Charter Section 8: Protection from Unreasonable Search and Seizure

The constitutional foundation of Canadian privacy law: your right to be secure against unreasonable state intrusion.

TL;DR

Section 8 of the Charter protects every person in Canada from unreasonable search and seizure by the state. Courts have built an extensive body of law around 'reasonable expectation of privacy' in homes, vehicles, phones, computers, email, text messages, and biographical information.

The text and its scope

Section 8 says: 'Everyone has the right to be secure against unreasonable search or seizure.' It applies only to searches or seizures by the state, meaning police, border officers, regulatory inspectors, and other government actors.

Section 8 does not apply directly to private actors. However, private actors carrying out a state function (for example, bank employees acting as agents of police) may be subject to it.

The reasonable expectation of privacy test

A search or seizure only engages section 8 if you had a reasonable expectation of privacy in the place or item searched. The Supreme Court has outlined factors including the subject matter of the search, your direct interest, your subjective expectation of privacy, and whether that expectation is objectively reasonable.

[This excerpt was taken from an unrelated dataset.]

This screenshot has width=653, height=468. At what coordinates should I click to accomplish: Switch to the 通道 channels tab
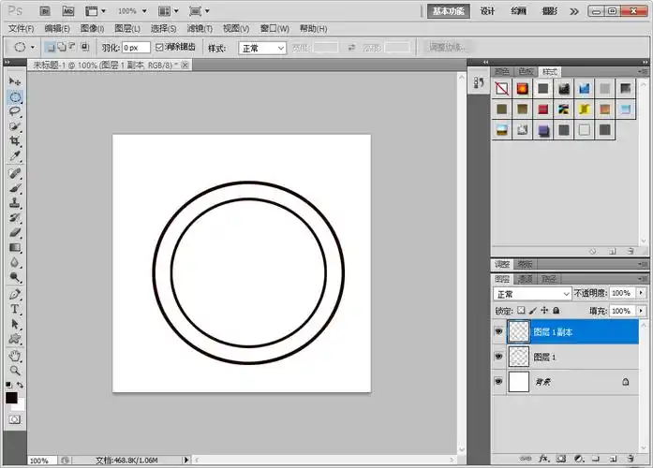pos(526,279)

Courts recognize stronger privacy expectations in the home (the highest), slightly lower in vehicles, and varying degrees for electronic devices depending on context.

Landmark cases

Key Supreme Court decisions shape section 8:

  • Hunter v. Southam (1984): Established the general framework, requiring prior authorization by a neutral decision-maker on reasonable grounds for most searches.
  • R. v. Edwards (1996): Set out the reasonable-expectation-of-privacy test.
  • R. v. Spencer (2014): Held that there is a reasonable expectation of privacy in subscriber information tied to an IP address, and that police generally need a warrant.
  • R. v. Marakah (2017): Text messages sent to a recipient can remain subject to the sender's reasonable expectation of privacy.
  • R. v. Jarvis (2019): Reasonable expectation of privacy applies even in semi-public spaces (school hallway) against surreptitious recording.
  • R. v. Bykovets (2024): Held that a reasonable expectation of privacy extends to IP addresses themselves, not only the subscriber information linked to them.

Warrants, warrantless searches, and exceptions

Section 8 generally requires prior authorization (a warrant) issued on reasonable and probable grounds. A warrantless search is presumptively unreasonable, and the state bears the burden of justifying it.

Recognized exceptions include search incident to arrest, exigent circumstances, consent, and certain regulatory contexts. Even in these cases, the scope of the search must be proportionate.

Remedies for Charter breaches

If your section 8 rights are breached, the most common remedy is exclusion of evidence under section 24(2) of the Charter. Courts apply the Grant test, balancing seriousness of the breach, impact on protected interests, and society's interest in adjudication.

You may also seek damages under section 24(1) for serious Charter breaches. See Vancouver (City) v. Ward, 2010 SCC 27.